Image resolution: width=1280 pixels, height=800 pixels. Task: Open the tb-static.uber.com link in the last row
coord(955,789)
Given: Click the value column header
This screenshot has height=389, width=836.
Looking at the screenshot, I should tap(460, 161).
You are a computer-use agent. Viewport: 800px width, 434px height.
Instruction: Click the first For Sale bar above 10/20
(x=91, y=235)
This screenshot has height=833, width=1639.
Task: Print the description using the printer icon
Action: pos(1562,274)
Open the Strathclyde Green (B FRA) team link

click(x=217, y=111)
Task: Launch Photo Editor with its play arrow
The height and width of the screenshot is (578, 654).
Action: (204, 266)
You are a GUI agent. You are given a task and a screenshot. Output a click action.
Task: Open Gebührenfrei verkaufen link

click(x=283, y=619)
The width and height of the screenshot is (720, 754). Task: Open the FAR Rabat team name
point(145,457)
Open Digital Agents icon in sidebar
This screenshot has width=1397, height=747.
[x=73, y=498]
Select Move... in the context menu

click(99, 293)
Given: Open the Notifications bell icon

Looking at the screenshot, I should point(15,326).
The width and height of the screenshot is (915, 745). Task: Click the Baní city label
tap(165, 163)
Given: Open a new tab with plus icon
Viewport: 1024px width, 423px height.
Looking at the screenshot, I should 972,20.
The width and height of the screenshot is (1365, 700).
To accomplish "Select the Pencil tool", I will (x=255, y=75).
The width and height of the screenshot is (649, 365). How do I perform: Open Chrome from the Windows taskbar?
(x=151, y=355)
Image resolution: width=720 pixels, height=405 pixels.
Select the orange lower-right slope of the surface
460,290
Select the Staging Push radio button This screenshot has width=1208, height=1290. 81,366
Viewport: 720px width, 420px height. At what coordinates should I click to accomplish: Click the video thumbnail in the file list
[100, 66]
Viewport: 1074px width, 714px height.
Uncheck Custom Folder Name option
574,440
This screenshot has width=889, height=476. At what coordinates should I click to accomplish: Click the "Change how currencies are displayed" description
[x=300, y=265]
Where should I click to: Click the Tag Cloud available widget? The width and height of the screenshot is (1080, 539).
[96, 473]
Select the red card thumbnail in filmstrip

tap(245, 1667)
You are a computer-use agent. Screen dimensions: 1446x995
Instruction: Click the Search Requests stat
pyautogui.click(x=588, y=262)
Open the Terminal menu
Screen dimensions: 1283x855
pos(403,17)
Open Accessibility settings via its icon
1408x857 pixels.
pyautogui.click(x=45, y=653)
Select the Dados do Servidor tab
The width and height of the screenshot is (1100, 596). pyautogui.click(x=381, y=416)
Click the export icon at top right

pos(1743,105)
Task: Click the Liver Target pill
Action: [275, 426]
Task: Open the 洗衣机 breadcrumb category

- _REQUIREMENT_:
Give back the whole of the data above, exactly as written.

- _WRITTEN ANSWER_:
Image resolution: width=1280 pixels, height=800 pixels. Task: Open the tb-static.uber.com link in the last row
coord(955,789)
Given: Click the value column header
This screenshot has height=389, width=836.
Looking at the screenshot, I should tap(460, 161).
You are a computer-use agent. Viewport: 800px width, 434px height.
Instruction: Click the first For Sale bar above 10/20
(x=91, y=235)
This screenshot has height=833, width=1639.
Task: Print the description using the printer icon
Action: pos(1562,274)
Open the Strathclyde Green (B FRA) team link

click(x=217, y=111)
Task: Launch Photo Editor with its play arrow
The height and width of the screenshot is (578, 654).
Action: (204, 266)
You are a GUI agent. You are given a task and a screenshot. Output a click action.
Task: Open Gebührenfrei verkaufen link

click(x=283, y=619)
The width and height of the screenshot is (720, 754). Task: Open the FAR Rabat team name
point(145,457)
Open Digital Agents icon in sidebar
This screenshot has width=1397, height=747.
[x=73, y=498]
Select Move... in the context menu

click(99, 293)
Given: Open the Notifications bell icon

Looking at the screenshot, I should point(15,326).
The width and height of the screenshot is (915, 745). Task: Click the Baní city label
tap(165, 163)
Given: Open a new tab with plus icon
Viewport: 1024px width, 423px height.
Looking at the screenshot, I should 972,20.
The width and height of the screenshot is (1365, 700).
To accomplish "Select the Pencil tool", I will (x=255, y=75).
The width and height of the screenshot is (649, 365). How do I perform: Open Chrome from the Windows taskbar?
(x=151, y=355)
Image resolution: width=720 pixels, height=405 pixels.
Select the orange lower-right slope of the surface
460,290
Select the Staging Push radio button This screenshot has width=1208, height=1290. 81,366
Viewport: 720px width, 420px height. At what coordinates should I click to accomplish: Click the video thumbnail in the file list
[100, 66]
Viewport: 1074px width, 714px height.
Uncheck Custom Folder Name option
574,440
This screenshot has width=889, height=476. At what coordinates should I click to accomplish: Click the "Change how currencies are displayed" description
[x=300, y=265]
Where should I click to: Click the Tag Cloud available widget? The width and height of the screenshot is (1080, 539).
[96, 473]
Select the red card thumbnail in filmstrip

tap(245, 1667)
You are a computer-use agent. Screen dimensions: 1446x995
Instruction: Click the Search Requests stat
pyautogui.click(x=588, y=262)
Open the Terminal menu
Screen dimensions: 1283x855
pos(403,17)
Open Accessibility settings via its icon
1408x857 pixels.
pyautogui.click(x=45, y=653)
Select the Dados do Servidor tab
The width and height of the screenshot is (1100, 596). pyautogui.click(x=381, y=416)
Click the export icon at top right

pos(1743,105)
Task: Click the Liver Target pill
Action: [275, 426]
Task: Open the 洗衣机 breadcrumb category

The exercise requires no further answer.